Otros expertos ya han mostrado que la propaganda franquista no coincidía con la realidad, como constató Brockington en 1967. “Los hechos no encajan con el interés mediático mostrado por la dictadura hacia el problema sanitario”, señalan la historiadora Jerònia Pons y la economista Margarita Vilar en su libro El seguro de salud privado y público en España. Su análisis en perspectiva histórica, publicado en 2014. “La partida de presupuestos destinados a la Dirección General de Sanidad como porcentaje del presupuesto total del Estado permaneció estancada entre 1943 (1,05%) y 1958 (1,02%)”, apuntan las autoras.
“Las recomendaciones de Brockington se quedaron en un cajón”, lamenta Rodríguez Ocaña. En 1936, el Ministerio de Sanidad era una bandera enarbolada por la República. La anarquista Federica Montseny había cogido las riendas del gabinete, convirtiéndose en la primera mujer ministra de un Gobierno español. Pero todo desapareció con la guerra civil. El Ministerio de Sanidad no se recuperó hasta 1977, dos años después de la muerte del dictador.
Durante su estancia en España, Brockington dispuso de un despacho en la Dirección General de Sanidad, en Madrid. Desde allí, viajó por varias provincias españolas para obtener información de primera mano. En su informe, el experto también denunciaba el pluriempleo de los médicos españoles. Rodríguez Ocaña ha encontrado unas notas autobiográficas en los archivos de la Universidad de Manchester en las que Brockington recuerda asombrado que el director de la Escuela Nacional de Sanidad, Valentín Matilla, compaginaba su empleo con otros 16 cargos. “Esa no era manera de trabajar”, sentencia el historiador.
Rodríguez Ocaña y Ballester sí reconocen algunas mejoras llevadas a cabo por el régimen franquista, como la erradicación de la malaria y la disminución de la mortalidad infantil. Antes de la guerra civil, entre 1930 y 1934, de cada 1.000 nacidos vivos morían 120 niños antes de cumplir un año, frente a los 80 de Francia. El número fue cayendo durante la dictadura, llegando a 70 en 1950 (52 en Francia) y a 28 en 1970 (15 en Francia), según los estudios de la socióloga Rosa Gómez Redondo.

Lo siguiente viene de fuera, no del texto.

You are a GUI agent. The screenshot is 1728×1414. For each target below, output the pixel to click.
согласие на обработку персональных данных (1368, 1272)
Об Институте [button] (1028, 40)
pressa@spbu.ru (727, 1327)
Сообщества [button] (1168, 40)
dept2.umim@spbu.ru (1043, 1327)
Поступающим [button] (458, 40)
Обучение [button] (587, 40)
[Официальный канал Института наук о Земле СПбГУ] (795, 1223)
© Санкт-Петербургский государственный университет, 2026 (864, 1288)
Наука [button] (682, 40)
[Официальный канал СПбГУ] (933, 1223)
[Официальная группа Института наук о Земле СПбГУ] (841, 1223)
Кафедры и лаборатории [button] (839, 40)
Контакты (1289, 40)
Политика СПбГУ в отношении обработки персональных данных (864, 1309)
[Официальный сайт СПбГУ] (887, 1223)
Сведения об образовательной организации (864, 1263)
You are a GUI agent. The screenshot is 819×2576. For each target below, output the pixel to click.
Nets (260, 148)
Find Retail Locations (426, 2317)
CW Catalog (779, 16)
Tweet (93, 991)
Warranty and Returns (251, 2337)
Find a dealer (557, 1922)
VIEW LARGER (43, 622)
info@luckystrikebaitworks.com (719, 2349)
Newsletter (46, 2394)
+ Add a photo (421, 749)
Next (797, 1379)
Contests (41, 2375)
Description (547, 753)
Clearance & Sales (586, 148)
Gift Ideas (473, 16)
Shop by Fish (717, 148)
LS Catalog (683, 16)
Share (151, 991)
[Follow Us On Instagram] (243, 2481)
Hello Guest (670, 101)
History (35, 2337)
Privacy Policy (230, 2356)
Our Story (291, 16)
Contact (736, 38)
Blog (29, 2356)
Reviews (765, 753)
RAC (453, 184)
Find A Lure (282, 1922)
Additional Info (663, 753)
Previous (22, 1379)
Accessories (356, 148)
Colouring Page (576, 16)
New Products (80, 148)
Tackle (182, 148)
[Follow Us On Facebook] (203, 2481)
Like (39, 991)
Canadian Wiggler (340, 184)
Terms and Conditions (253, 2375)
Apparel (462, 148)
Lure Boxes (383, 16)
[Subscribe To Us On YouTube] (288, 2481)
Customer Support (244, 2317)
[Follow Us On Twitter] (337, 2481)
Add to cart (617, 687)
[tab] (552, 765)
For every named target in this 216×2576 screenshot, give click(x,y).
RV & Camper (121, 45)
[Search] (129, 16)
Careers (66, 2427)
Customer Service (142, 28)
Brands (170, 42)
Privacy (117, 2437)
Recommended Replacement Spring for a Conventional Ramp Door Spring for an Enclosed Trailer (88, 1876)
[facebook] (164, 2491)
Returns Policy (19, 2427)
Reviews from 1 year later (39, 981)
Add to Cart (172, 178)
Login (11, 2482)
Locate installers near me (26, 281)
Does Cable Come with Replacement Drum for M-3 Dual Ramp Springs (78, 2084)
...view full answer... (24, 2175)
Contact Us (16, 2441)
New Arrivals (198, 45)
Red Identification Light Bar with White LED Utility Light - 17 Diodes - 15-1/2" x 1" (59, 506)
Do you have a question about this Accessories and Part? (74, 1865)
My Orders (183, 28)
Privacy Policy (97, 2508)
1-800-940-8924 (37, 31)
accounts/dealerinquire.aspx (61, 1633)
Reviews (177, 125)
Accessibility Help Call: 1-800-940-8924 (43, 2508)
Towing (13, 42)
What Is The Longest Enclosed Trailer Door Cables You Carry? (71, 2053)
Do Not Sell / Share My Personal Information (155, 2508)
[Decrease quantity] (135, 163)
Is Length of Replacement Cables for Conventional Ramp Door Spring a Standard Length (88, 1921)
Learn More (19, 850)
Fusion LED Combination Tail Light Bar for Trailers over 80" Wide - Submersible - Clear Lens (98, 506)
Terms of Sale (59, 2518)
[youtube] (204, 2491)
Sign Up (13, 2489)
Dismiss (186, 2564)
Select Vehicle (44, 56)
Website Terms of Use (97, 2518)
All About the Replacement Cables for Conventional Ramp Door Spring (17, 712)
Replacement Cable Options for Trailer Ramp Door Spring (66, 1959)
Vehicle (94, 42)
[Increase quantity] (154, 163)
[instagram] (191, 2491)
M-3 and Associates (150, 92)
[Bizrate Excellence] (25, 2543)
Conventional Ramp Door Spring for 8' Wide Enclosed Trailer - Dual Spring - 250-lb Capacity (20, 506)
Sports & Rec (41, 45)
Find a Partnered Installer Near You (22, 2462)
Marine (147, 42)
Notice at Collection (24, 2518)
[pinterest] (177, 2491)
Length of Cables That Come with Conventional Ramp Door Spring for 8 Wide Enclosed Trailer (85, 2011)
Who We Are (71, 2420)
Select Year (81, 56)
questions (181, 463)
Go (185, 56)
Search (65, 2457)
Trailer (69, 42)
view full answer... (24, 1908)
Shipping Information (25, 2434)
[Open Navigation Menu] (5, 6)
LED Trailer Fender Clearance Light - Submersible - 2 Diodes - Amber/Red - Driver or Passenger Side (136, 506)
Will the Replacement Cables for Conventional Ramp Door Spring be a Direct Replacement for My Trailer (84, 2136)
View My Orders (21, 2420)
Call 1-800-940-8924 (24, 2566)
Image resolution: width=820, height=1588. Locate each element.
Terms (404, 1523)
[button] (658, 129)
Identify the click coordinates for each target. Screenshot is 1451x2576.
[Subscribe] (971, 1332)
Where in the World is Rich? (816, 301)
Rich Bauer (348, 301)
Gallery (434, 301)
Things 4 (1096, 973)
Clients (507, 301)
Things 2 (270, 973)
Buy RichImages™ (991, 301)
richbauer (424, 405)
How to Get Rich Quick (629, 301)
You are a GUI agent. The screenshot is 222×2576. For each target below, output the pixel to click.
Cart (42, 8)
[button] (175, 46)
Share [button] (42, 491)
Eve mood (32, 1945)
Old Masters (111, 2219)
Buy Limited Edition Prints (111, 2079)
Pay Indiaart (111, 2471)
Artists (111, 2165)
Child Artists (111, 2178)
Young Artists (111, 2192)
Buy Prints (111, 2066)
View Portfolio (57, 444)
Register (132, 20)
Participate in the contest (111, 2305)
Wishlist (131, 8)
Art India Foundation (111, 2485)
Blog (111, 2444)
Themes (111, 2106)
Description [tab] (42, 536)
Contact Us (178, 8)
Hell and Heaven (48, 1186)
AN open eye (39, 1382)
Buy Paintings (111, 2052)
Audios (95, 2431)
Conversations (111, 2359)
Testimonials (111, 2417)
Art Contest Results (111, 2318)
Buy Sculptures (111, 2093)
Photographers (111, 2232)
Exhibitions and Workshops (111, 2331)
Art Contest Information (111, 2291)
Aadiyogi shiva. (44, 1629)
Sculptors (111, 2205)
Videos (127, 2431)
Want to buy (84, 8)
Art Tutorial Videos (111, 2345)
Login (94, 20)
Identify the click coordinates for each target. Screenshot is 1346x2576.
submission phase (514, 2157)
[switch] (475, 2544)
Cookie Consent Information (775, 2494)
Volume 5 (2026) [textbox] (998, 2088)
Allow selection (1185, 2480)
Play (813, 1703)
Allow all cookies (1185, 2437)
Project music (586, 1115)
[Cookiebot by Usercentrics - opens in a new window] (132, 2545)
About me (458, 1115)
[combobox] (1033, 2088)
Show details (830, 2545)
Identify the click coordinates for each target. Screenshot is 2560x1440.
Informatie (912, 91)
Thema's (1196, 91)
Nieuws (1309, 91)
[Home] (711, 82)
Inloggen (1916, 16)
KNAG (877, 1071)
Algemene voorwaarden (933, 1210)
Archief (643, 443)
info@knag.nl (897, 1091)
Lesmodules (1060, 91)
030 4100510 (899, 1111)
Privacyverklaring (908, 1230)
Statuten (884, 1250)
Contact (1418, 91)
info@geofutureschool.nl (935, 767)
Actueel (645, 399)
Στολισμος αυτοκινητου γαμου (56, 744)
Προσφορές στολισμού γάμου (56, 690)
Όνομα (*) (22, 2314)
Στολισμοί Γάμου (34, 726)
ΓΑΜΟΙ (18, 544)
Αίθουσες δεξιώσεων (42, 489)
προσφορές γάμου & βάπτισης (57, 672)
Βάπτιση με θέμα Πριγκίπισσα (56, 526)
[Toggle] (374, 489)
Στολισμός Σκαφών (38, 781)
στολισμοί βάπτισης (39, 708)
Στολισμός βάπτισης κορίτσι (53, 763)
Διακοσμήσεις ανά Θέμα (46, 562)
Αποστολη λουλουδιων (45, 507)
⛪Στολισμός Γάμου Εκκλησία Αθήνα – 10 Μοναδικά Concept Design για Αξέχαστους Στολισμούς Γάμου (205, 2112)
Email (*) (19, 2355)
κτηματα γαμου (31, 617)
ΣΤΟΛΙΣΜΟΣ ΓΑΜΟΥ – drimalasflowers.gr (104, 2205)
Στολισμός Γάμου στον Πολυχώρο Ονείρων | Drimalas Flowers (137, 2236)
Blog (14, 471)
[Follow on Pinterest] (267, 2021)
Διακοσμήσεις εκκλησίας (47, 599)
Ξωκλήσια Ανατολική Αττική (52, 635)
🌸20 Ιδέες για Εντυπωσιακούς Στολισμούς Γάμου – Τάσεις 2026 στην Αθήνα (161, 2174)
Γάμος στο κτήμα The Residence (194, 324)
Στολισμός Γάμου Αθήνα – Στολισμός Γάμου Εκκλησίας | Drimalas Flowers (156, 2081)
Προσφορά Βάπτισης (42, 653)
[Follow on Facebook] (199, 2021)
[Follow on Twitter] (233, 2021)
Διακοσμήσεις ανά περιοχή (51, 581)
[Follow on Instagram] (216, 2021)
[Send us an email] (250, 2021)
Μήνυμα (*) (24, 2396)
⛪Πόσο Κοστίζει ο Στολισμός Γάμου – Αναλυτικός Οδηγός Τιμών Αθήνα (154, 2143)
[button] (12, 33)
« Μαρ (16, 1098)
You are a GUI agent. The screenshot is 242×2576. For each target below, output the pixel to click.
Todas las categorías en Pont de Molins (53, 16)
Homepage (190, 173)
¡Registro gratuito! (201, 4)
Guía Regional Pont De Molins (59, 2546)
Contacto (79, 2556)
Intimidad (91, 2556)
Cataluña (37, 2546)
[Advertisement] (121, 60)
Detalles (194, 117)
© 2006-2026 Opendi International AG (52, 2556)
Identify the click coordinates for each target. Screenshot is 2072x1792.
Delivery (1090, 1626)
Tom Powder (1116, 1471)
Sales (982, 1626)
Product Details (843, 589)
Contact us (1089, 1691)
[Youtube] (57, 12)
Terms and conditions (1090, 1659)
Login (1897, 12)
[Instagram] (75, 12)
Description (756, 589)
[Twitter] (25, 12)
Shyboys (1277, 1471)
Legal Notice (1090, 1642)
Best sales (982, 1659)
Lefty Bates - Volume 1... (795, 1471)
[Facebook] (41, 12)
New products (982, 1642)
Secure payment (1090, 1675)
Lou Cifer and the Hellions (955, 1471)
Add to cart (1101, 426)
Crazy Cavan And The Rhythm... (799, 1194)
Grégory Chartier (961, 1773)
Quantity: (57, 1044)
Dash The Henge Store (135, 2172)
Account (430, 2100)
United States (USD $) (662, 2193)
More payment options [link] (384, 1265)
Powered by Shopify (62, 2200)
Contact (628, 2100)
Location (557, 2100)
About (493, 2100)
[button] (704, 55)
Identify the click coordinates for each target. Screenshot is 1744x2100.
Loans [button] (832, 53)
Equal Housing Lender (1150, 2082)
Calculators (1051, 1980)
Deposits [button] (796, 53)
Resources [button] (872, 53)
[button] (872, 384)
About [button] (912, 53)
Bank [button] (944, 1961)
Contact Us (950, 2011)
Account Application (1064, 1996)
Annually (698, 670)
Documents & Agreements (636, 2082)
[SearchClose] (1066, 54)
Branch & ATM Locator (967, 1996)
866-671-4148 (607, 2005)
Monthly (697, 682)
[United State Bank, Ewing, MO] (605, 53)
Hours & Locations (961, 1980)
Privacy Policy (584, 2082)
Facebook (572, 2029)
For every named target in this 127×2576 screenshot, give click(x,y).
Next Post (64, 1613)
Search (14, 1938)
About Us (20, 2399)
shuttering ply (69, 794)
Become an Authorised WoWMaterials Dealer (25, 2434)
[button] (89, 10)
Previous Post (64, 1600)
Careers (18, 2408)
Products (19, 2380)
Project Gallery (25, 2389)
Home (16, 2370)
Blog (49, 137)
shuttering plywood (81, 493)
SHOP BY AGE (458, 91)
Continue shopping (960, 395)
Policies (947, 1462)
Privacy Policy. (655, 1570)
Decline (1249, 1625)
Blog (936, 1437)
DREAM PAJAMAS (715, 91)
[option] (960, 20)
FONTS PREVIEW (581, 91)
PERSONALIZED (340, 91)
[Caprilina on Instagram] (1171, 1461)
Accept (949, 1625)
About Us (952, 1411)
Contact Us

Ballester pone el foco en el “desierto estadístico” que confirmó Brockington. “Ni siquiera había estadísticas. ¿Cómo iban a actuar las autoridades?”, reflexiona Rosa Ballester. “En el caso de la polio, había niños pequeños que quedaban paralíticos o no podían respirar. Cuando algunos de los gerifaltes españoles acudían a congresos internacionales presumían de contar con respiradores, los llamados pulmones de acero, en todas las provincias, pero cuando venían los observadores de la OMS veían que había tan pocos aparatos que los médicos tenían que elegir qué niño moría y cuál vivía”.